In this paper, we introduce plane permutations, i.e. pairs $\mathfrak{p}=(s,\pi)$ where $s$ is an $n$-cycle and $\pi$ is an arbitrary permutation, represented as a two-row array. Accordingly a plane permutation gives rise to three distinct permutations: the permutation induced by the upper horizontal ($s$), the vertical $\pi$) and the diagonal ($D_{\mathfrak{p}}$) of the array. The latter can also be viewed as the three permutations of a hypermap. In particular, a map corresponds to a plane permutation, in which the diagonal is a fixed point-free involution. We study the transposition action on plane permutations obtained by permuting their diagonal-blocks. We establish basic properties of plane permutations and study transpositions and exceedances and derive various enumerative results.

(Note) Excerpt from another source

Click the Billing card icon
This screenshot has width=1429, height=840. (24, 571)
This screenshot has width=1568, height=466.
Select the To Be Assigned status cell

In particular, we prove a recurrence for the number of plane permutations having a fixed diagonal and $k$ cycles in the vertical, generalizing Chapuy's recursion for maps filtered by the genus. As applications of this framework, we present a combinatorial proof of a result of Zagier and Stanley, on the number of $n$-cycles $\omega$, for which the product $\omega(1~2~\cdots ~n)$ has exactly $k$ cycles. Furthermore, we integrate studies on the transposition and block-interchange distance of permutations as well as the reversal distance of signed permutations. Plane permutations allow us to generalize and recover various lower bounds for transposition and block-interchange distances and to connect reversals with block-interchanges.